Rationale behind Female Genital Mutilation

Female genital mutilation may be carried out to ensure pre-marital virginity and fidelity in marriage. It is believed that FGM reduces the female’s sex drive.

It may be seen as a way of initiating the girl into womanhood.

Female Genital Mutilation is carried out for aesthetic reasons. It is believed that some parts of the female genitals are ugly and dirty and should thus be removed.

Some also justify the performance of FGM using religious doctrines.


Effects of Female Genital Mutilation

There are short-and-long term consequences for females who undergo FGM. Some short-term consequences include severe pain, excessive bleeding, genital tissue swelling and death. Some long-term consequences include infections such as chronic genital, reproductive tract and urinary tract infections. Other long-term consequences include painful urination and menstrual problems.

The law on Female Genital Mutilation 

In 1994, the Ghanaian government made female circumcision illegal. Those who engaged in the circumcision could be imprisoned for up to three years. This was done through the insertion of Section 69A in the Criminal and Other Offences Act 1960 (Act 29).

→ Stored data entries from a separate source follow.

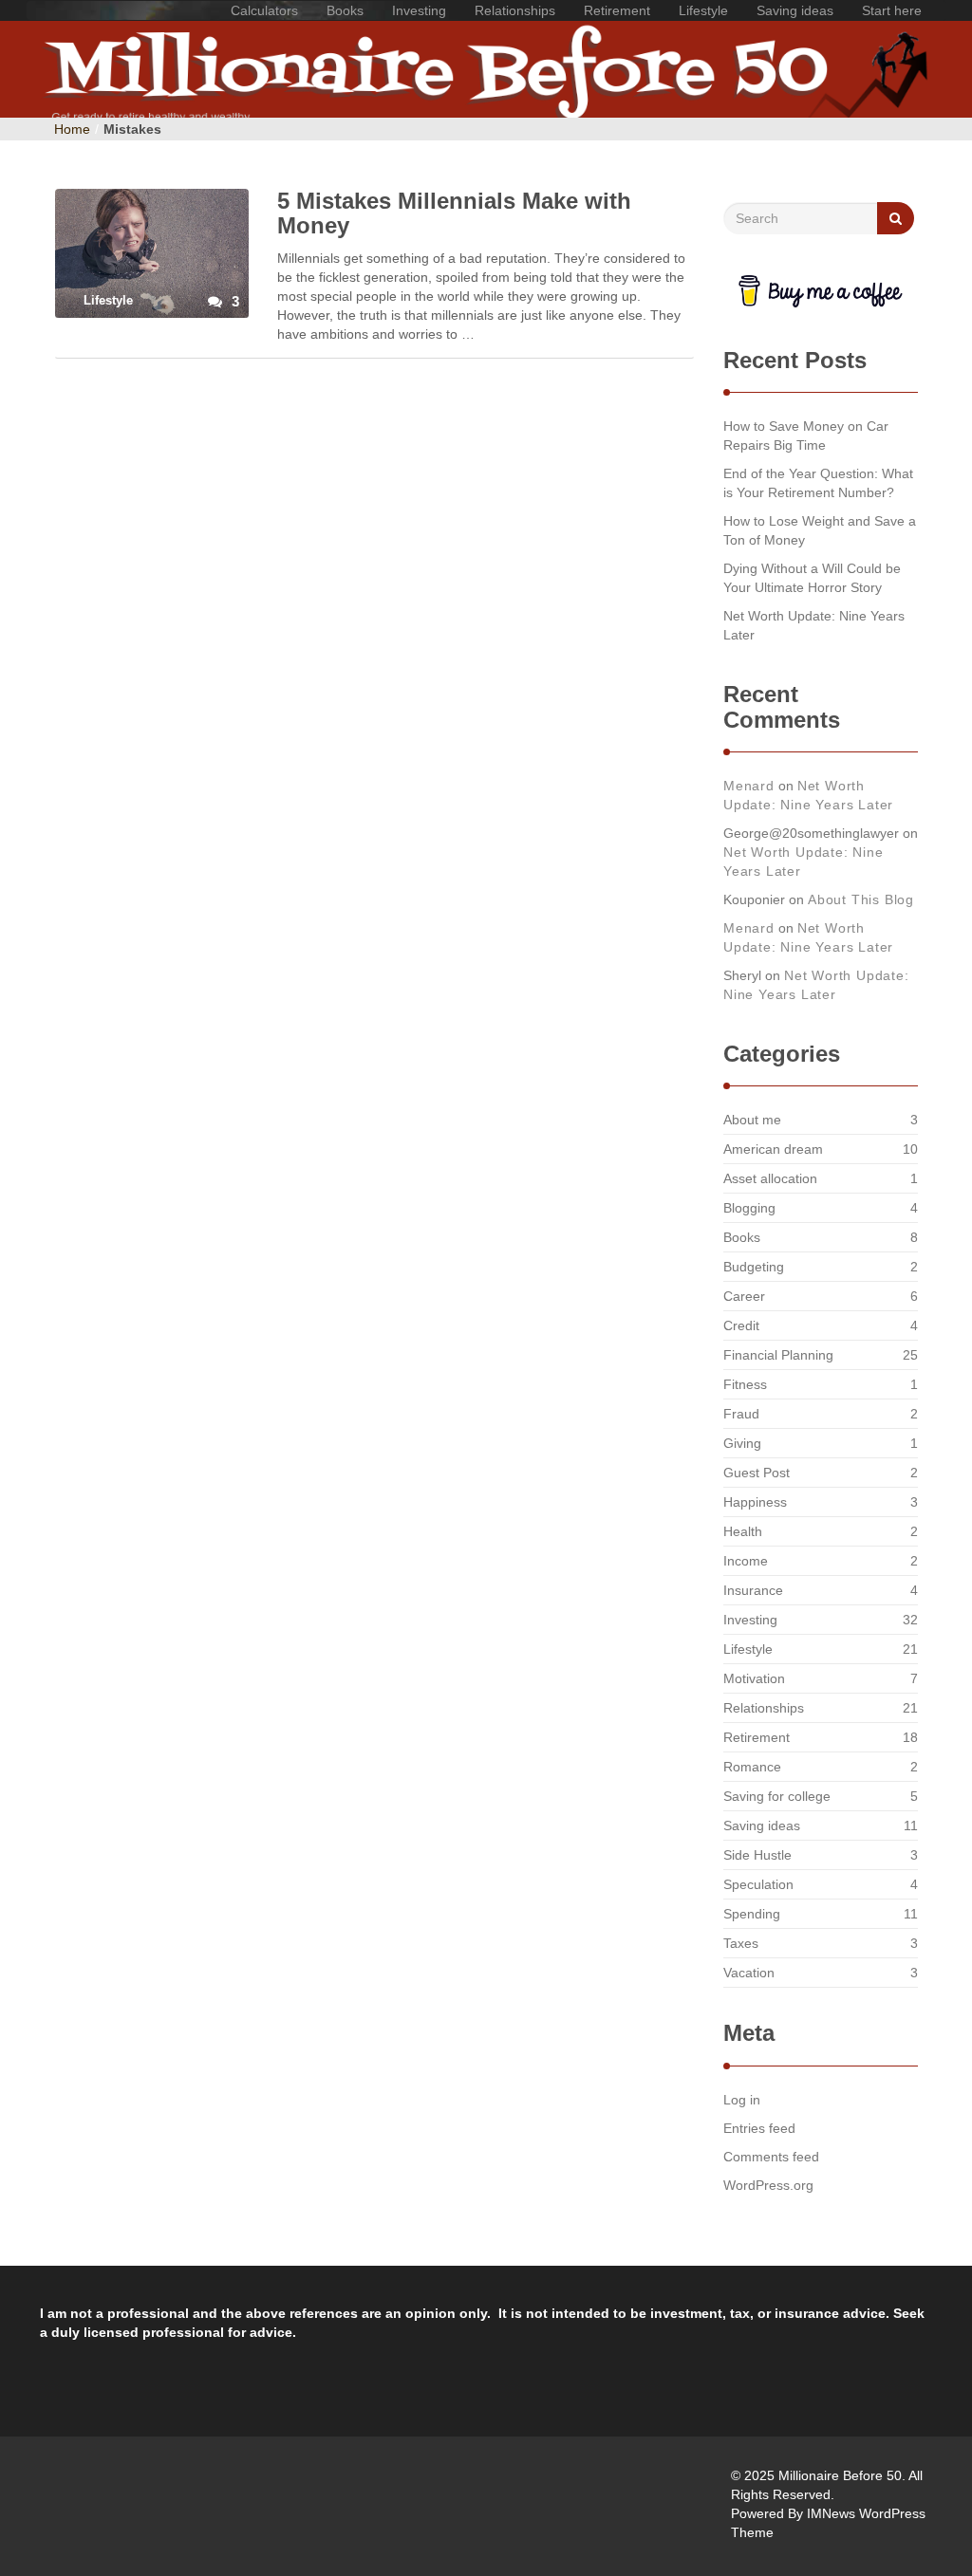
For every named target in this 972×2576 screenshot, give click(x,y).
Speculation (758, 1884)
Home (72, 129)
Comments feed (771, 2156)
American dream (773, 1149)
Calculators (264, 10)
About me (752, 1119)
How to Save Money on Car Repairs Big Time (805, 435)
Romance (752, 1766)
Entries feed (759, 2128)
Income (745, 1560)
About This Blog (861, 899)
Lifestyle (703, 10)
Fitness (745, 1384)
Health (742, 1531)
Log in (741, 2099)
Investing (419, 10)
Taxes (740, 1943)
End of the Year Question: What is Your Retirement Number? (818, 483)
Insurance (753, 1590)
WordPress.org (768, 2185)
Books (345, 10)
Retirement (617, 10)
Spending (751, 1913)
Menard (749, 785)
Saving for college (777, 1796)
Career (744, 1296)
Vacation (749, 1972)
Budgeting (753, 1266)
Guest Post (756, 1472)
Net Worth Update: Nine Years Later (814, 625)
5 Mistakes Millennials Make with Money (454, 213)
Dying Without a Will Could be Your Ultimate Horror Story (812, 578)
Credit (741, 1325)
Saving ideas (795, 10)
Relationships (515, 10)
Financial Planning (778, 1354)
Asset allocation (770, 1178)
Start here (892, 10)
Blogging (749, 1207)
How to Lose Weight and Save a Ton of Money (819, 530)
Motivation (754, 1678)
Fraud (741, 1413)
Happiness (755, 1502)
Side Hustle (757, 1855)
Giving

The law was further amended in 2007; the term female genital mutilation replaced female circumcision and the penalties increased. Under section 69A(1) and (2), anyone who performs, participates or assists in FGM commits an offence and is liable upon conviction to between five and ten years’ imprisonment.


How can we totally end FGM?

Despite the drastic reduction of FGM from 77% in the 1990s to 3.8%, there is still more work to be done. Ghana cannot and should not rest until her females are protected fully against this dastardly act.

Organization of crusades and sensitization programmes by the government and civil society groups especially in the northern part of Ghana.

The Ghanaian Association for Women’s Welfare(GAWW) has made reports of instances where FGM cases have been reported to the police and yet the perpetrators still were not charged. There is thus the need for judges and local law enforcers to  know the law on FGM and give the maximum sentences due to the perpetrators of FGM to serve as a deterrent to others.

Act 29 should be amended further to criminalize the failure of persons to report FGM which is due to take place or which has already taken place. Sanctions should be meted out to such people. After all, the right thing must be done. The fight against FGM is not just for a select few; it is a fight for all Ghanaians.

Cynthia Mamle Morrison, the Minister of Gender, Children and Social Protection, said in a statement to mark the International Day of Zero Tolerance for FGM this year that:

“We as a community of Ghanaians must demonstrate our commitment to protect our women and girls from human rights abuses to eliminate all forms of violence against them.”

Mother Ghana needs her females alive now more than ever.